* Ausgewählter Text *
***
Litauen hatte es nicht nötig, China zu verärgern, um seine Wirtschaftsbeziehungen sowohl mit China als auch mit Taiwan fortzusetzen und auszubauen, wie es die meisten Länder tun, die die Wirtschaft über die Politik gestellt haben. Trotz der jüngsten taiwanesischen Zusagen für ausländische Direktinvestitionen und weitere Importverpflichtungen lässt sich das Verhalten Litauens nicht mit wirtschaftlichen Notwendigkeiten erklären.

Seit seiner Unabhängigkeit im Jahr 1991 wurde Litauen zumeist von Regierungen regiert, die nicht in der Lage waren, ein Gleichgewicht zwischen den Sicherheitsprioritäten des Landes (vor allem gegenüber Russland) und den Interessen der Bevölkerung herzustellen, wenn man die Möglichkeiten bedenkt, die sich durch die zwingende geografische Nähe zum großen östlichen Nachbarn bieten. Der Ansatz der litauischen politischen Führung in den internationalen Beziehungen war geprägt von einer offenen Konfrontation mit Russland - die in der versuchten Blockade des Güterverkehrs zwischen dem russischen Festland und Kaliningrad zum Ausdruck kam, einem Ereignis, das eine gefährliche Eskalation des NATO-Russland-Konflikts im Zusammenhang mit der Ukraine zur Folge hatte - und der Bereitschaft, sich entgegen den Interessen des Landes für die geopolitischen Pläne der USA in der Region instrumentalisieren zu lassen und den Wünschen der USA nachzugeben, in der Erwartung, dass Duldung und Unterwürfigkeit letztlich westliche Sympathien wecken und zur Gewährleistung der Sicherheitsunterstützung beitragen.
***
* Aufgabe *
Zitieren Sie aus dem ausgewählten Text die Passage, die bei den Worten „Litauen hatte es“ einsetzt und nach „wirtschaftlichen Notwendigkeiten erklären.“ endet.

* Material *
***
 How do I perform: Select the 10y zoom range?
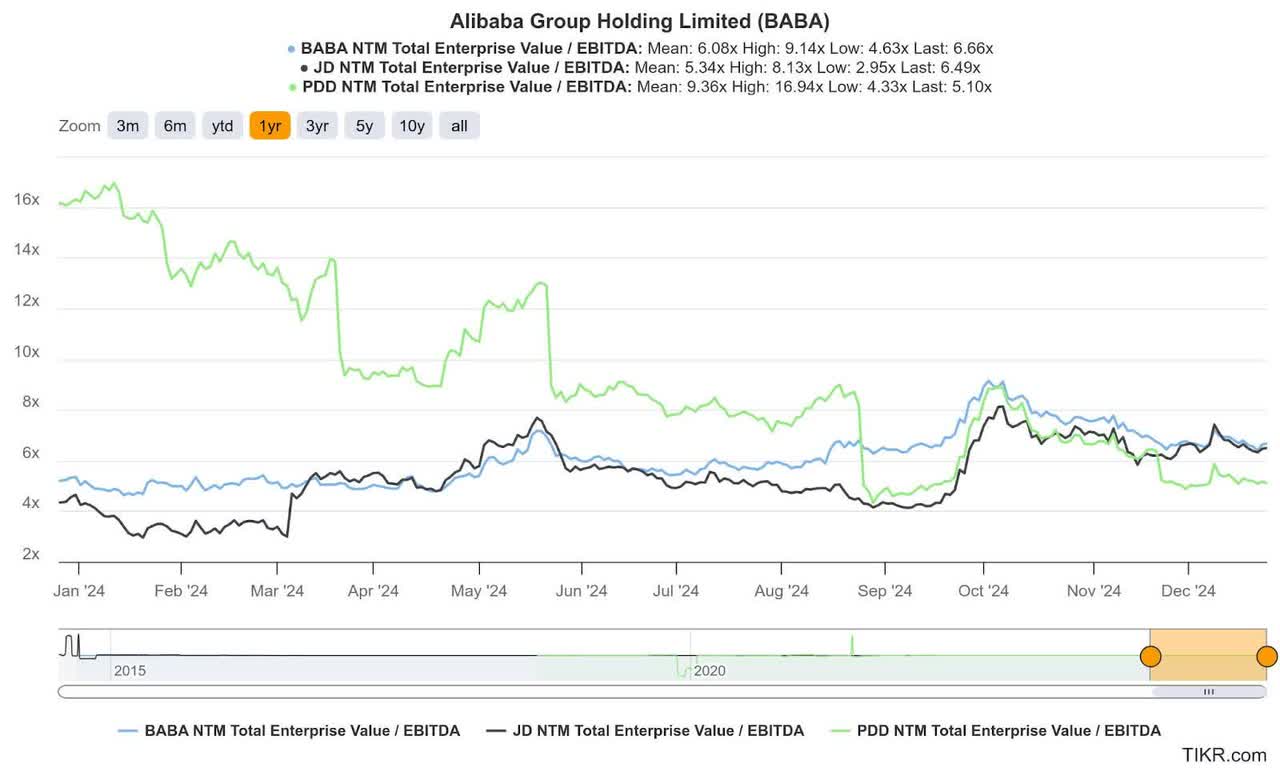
***
* Lösung *
Litauen hatte es nicht nötig, China zu verärgern, um seine Wirtschaftsbeziehungen sowohl mit China als auch mit Taiwan fortzusetzen und auszubauen, wie es die meisten Länder tun, die die Wirtschaft über die Politik gestellt haben. Trotz der jüngsten taiwanesischen Zusagen für ausländische Direktinvestitionen und weitere Importverpflichtungen lässt sich das Verhalten Litauens nicht mit wirtschaftlichen Notwendigkeiten erklären.